Qu’est-ce qui explique un tel phénomène?  Comme pour n’importe quel événement météorologique, plusieurs causes sont en jeu, agissant à de multiples niveaux. L’élément central ici est le courant-jet, qui se contorsionne actuellement  au-dessus de l’Ouest américain et qui, remontant jusqu’au nord de l’Ontario et du Québec, permet une remontée massive d’air en provenance de la région du Golfe du Mexique. Le courant-jet, caractérisé par des vents puissants en haute-altitude, marque la frontière entre les masses d’air arctiques et sub-tropicales. La configuration extrême du courant-jet est présentement influencée par la présence d’un épisode La Nina dans les eaux du Pacifique Est, ainsi que par une phase positive de l’oscillation nord-atlantique.

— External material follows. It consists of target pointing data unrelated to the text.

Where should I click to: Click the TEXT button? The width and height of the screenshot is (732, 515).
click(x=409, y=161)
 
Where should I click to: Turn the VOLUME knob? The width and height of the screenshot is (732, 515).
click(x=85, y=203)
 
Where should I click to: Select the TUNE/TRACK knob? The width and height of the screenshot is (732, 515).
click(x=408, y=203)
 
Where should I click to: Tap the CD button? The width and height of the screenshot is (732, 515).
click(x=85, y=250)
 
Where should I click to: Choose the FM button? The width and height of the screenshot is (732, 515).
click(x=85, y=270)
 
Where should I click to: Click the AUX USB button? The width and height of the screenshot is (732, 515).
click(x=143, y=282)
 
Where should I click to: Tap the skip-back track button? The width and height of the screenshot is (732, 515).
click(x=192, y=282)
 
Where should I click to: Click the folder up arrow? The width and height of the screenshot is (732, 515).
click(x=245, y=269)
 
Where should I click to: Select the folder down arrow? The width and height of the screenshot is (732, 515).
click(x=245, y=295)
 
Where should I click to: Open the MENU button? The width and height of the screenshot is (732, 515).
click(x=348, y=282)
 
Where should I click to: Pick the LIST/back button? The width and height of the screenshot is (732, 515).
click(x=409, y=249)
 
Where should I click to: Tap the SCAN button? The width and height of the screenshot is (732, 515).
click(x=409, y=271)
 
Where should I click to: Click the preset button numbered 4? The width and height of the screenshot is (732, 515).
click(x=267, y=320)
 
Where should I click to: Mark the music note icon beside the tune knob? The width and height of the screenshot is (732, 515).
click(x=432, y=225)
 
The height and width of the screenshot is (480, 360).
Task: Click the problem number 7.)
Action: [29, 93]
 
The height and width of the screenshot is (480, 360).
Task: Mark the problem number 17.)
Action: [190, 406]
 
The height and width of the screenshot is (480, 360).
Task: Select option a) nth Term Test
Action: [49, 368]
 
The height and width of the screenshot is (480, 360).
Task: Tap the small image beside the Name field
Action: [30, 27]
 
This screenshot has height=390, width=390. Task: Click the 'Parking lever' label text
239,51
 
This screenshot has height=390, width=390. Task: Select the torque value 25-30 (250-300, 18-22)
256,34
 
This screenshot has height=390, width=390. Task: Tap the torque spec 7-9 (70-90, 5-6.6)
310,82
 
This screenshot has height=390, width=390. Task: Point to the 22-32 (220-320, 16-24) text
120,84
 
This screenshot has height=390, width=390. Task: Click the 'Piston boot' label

Mais la configuration particulière de ces phénomènes climatiques, facteurs de la variabilité naturelle du climat, saurait difficilement causer par elle-même un événement aussi extrême sans l’énergie supplémentaire accumulée par la Terre en réaction à l’intensification de l’effet de serre. Si la nature lente et globale des changements climatiques fait en sorte que tout lien avec un événement ponctuel ne sera jamais qu’indirect, il est cependant bien documenté aujourd’hui que la fréquence des événements de température extrême est en augmentation depuis 30 ans.

Joyeux équinoxe d’été à tous!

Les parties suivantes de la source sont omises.